READING PASSAGE ▸
---+---
Interestingly, our subgroup analyses revealed a significant association heterogeneity between smokers and nonsmokers at CHRNA5 methylation sites (cg01850117, cg16751781, cg21642963 and cg24631222). Previous studies detected an upregulation of the CHRNA5 gene in NSCLC tumor tissue44,45. Still, some researchers also found that lower expression of CHRNA5 was causally associated with an increased risk of lung cancer through TWAS framework and MR analysis13,46. Among 4 significant CHRNA5 DNA methylation sites in smokers, 3 were protective factors and the other one was a risk factor. Therefore, we hypothesized that these CpG sites may affect lung cancer indirectly through different molecular pathways.
By integrating all association test results from xWAS, we identified pathways with consistent association directions, which could help elucidate the potential regulatory mechanisms involved. First, we examined correlations between molecular traits with overlapping genes. Take gene RHEB as an example. It locates in 7q36.1, overlapped across the epigenomics layer and transcriptomics layer, which is a member of the Ras superfamily of small GTPases. RHEB signaling drives tumorigenesis and affects apoptosis, cellular senescence, and treatment responses by stimulating mTORC1 (mechanistic/mammalian target of rapamycin complex 1)47. Researchers proposed that farnesyl transferase inhibitors (FTIs) could be useful in treating tumors associated with Rheb/mTORC1 activation, considering RHEB needs to be farnesylated to activate mTORC148. Moreover, FTIs inhibit RHEB/mTORC1 activity in NSCLC cell lines 49. Therefore, RHEB exhibits a predictive and prognostic significance and may be a promising therapeutic target of lung cancer. We found that DNA methylation sites of RHEB are positively associated with lung cancer and may influence the disease by regulating RHEB expression. Similarly, DNA methylation of SLC39A6, located on 18q12.2, is positively associated with lung cancer and may affect the disease through regulation of SLC39A6 expression. SLC39A6 is a member of the zinc transporter subfamily, playing a crucial role in regulating intracellular zinc homeostasis49,50. Zinc usually has an important role in tumor events, and it has been confirmed that lung cancer patients presented with significantly lower levels of zinc compared to controls51,52.
---+---
INFORMATION GIVEN ▸
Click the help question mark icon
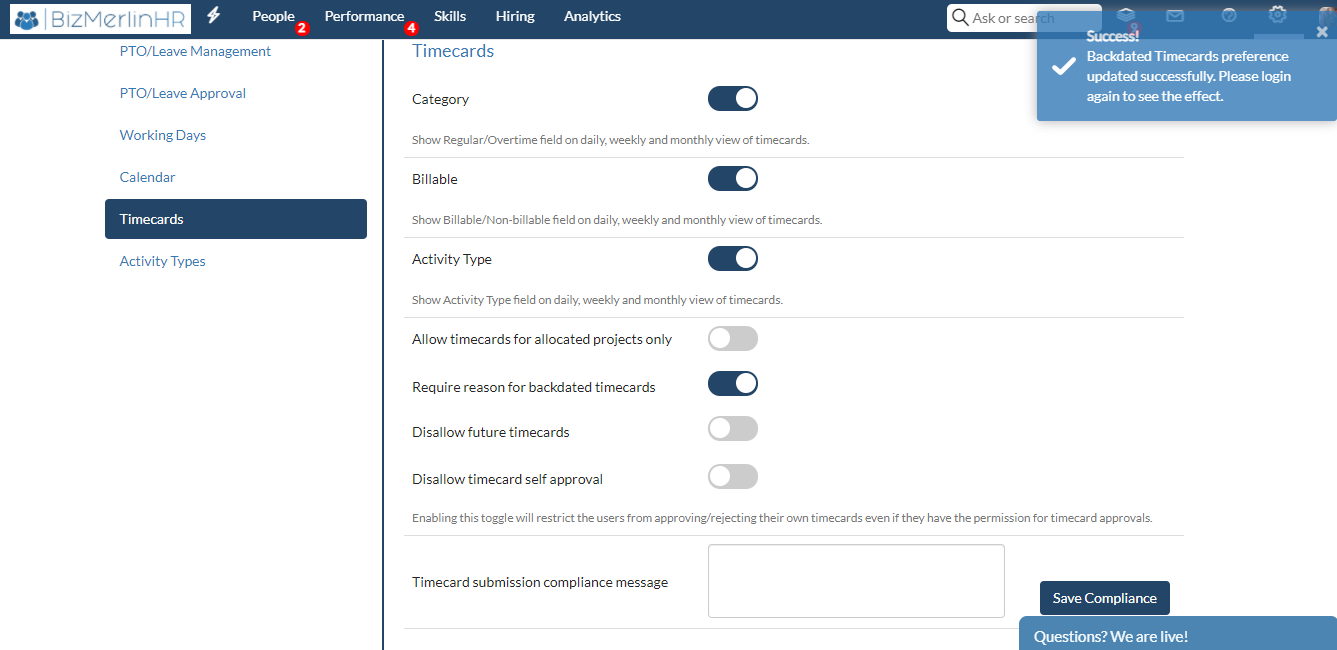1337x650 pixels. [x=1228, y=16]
---+---
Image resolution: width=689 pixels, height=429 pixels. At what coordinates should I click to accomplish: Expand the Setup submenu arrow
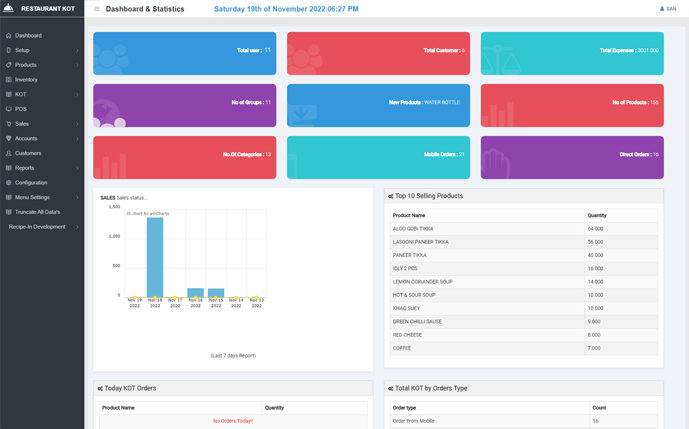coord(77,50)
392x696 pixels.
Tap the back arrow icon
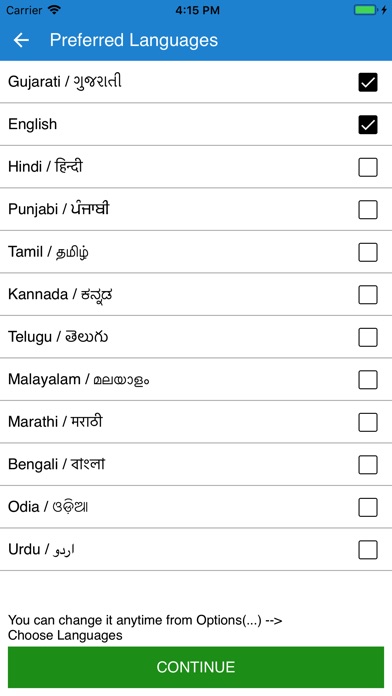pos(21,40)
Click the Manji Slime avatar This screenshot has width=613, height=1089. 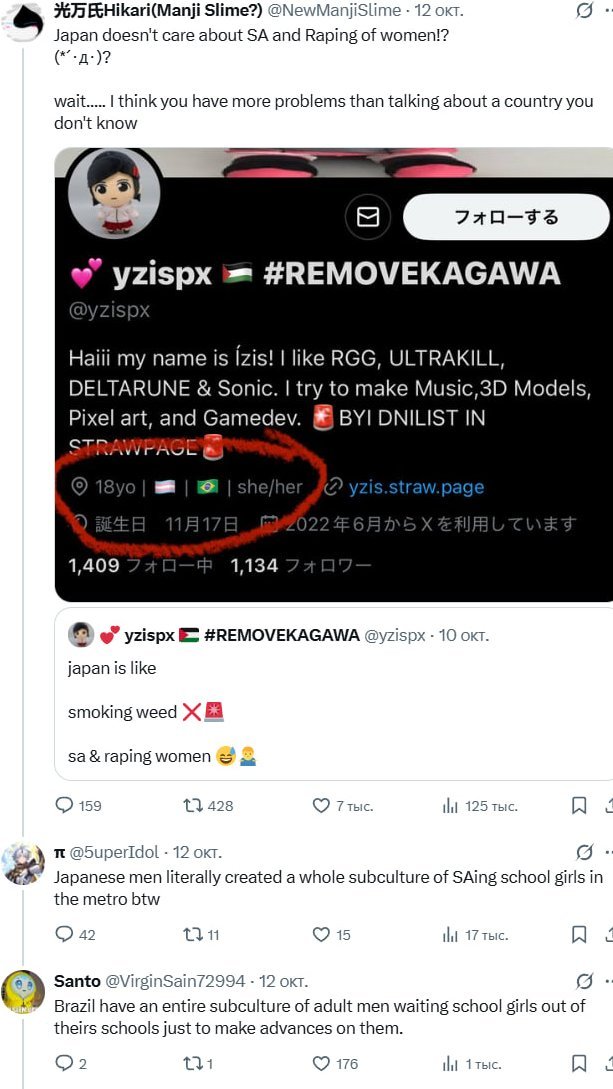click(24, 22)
---+---
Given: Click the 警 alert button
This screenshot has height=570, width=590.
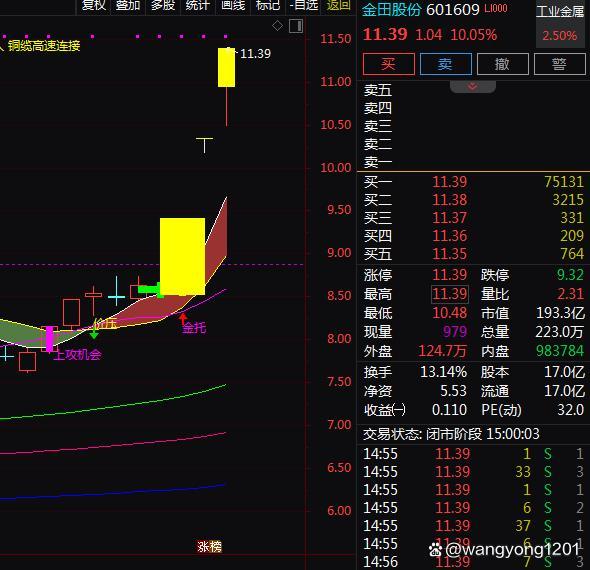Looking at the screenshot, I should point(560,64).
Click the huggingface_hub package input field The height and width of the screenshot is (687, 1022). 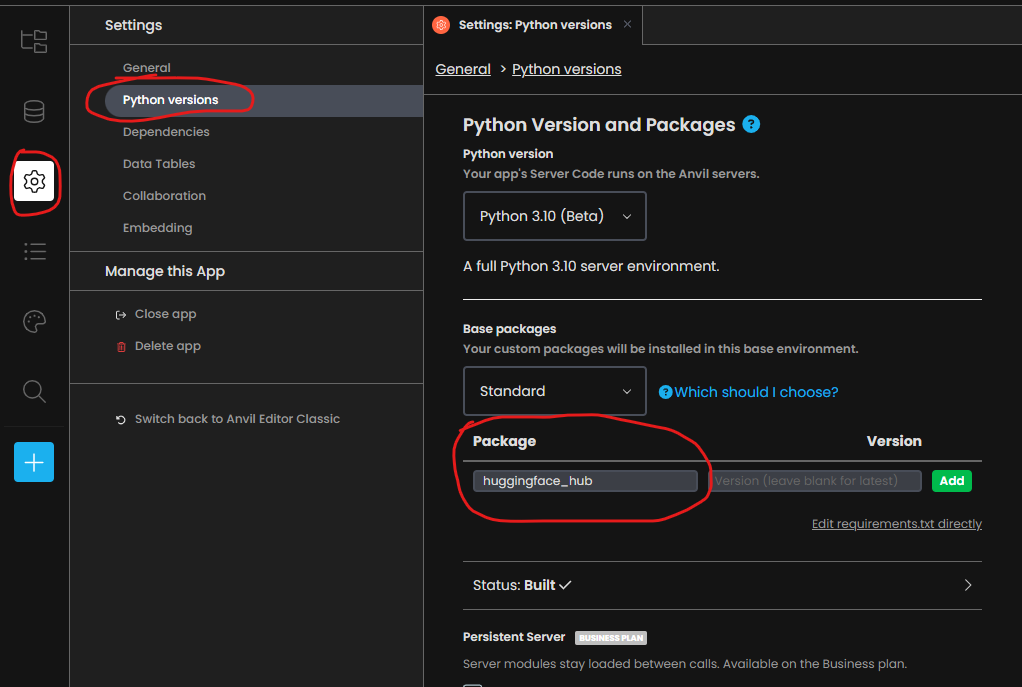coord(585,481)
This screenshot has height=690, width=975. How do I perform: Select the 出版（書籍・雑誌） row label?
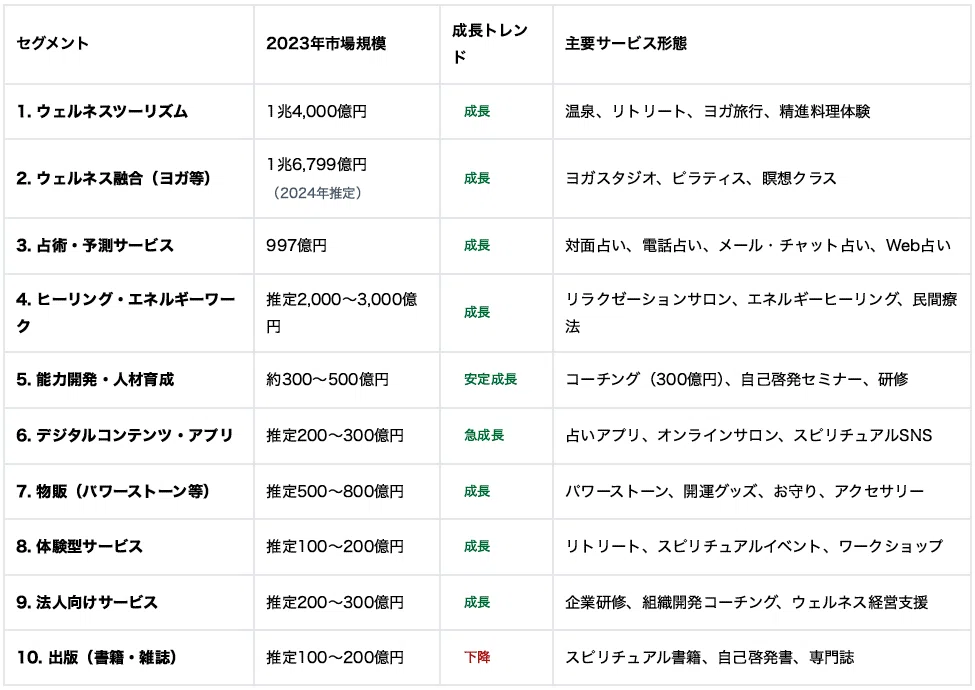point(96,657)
---+---
Pick up the passage on DNA methylation and lung cancer risk after its final sentence, about zinc levels in lung cancer patients, and continue it.

Second, we examined the correlations among molecular traits across all omics layers to explore DNA methylation - gene expression - protein - metabolite regulatory pathways. For example, we found that DNA methylation of gene PCR1 at cg01407062 may influence lung cancer development by regulating the expression of ANKRD35, the protein fructose-bisphosphate aldolase B, and subsequently fatty acids. Protein fructose-bisphosphate aldolase B was positively correlated with lung cancer-associated fatty acids, including heptanoic acid, pelargonic acid, and caprylic acid. As a member of the Aldolase family, fructose-bisphosphate aldolase B catalyzes reactions in glycolysis and has been shown to regulate malignancy progression through various signaling pathways, such as PI3K/AKT/mTOR, GSK-3β, and Wnt53–55. Deregulation of the mTOR pathway has been linked to tumorigenesis and malignant progression in NSCLC56. Gene expression of ANKRD35 was positively correlated with fructose-bisphosphate aldolase B. The Kyoto Encyclopedia of Genes and Genomes (KEGG) enrichment analysis indicated that knockdown of ANKRD35 can activate many types of pathways, such as renal cell carcinoma, EGFR tyrosine kinase inhibitor resistance, and the mTOR signaling pathways57. Furthermore, PRC1, an interactor with ANKRD35, whose DNA methylation sites (cg01407062) were negatively associated with the expression ANKRD35 (recorded in BioGRID). Finally, this analysis recovered results of investigating potential molecular mechanisms of lung cancer. The cg07493874-expression of CLPTM1L regulatory pathway was previously identified in NSCLC16. We expanded the exploration of potential molecular pathways to include additional omics layers. In total, we identified 106 potential regulatory pathways associated with lung cancer.
Our study has several strengths. First, to our knowledge, this is the first and the most comprehensive xWAS of lung cancer by systematically integrating alliance-based summary-level xQTL data from multiple omics layers with consortium-based individual-level GWAS data among the European-ancestry population. A systematic study of biomarkers in all omics layers by using the lung cancer consortium resources with the largest sample size provides us a unique opportunity to identify novel genes.
Second, to ensure the robustness of the results, we adopted a rigorous two-phase analytic strategy. To detect biomarkers with weak-to-moderate effect sizes in overall population and subgroup-specific biomarkers in subgroup populations, we meta-analyzed all independent participants from OncoArray, TRICL, PLCO and UKB. Additionally, biomarkers with strong effect sizes significant in all populations were also summarized. Finally, we released a free online platform, LungCancer-xWAS. We aim to provide comprehensive descriptions of signals in different scenarios, and offer more evidence for downstream biological studies in future. Third, it is increasingly evident that different molecular traits interact rather than act in isolation to influence lung cancer. To uncover potential mechanisms, we performed multi-omics integrative analyses to explore how these interactions impact lung cancer, and discovered over hundreds of across-layer pathways. Our results highlight that integrating xQTL summary-level data from multiple omics layers along with GWAS data can help deepen our understanding of disease molecular mechanisms.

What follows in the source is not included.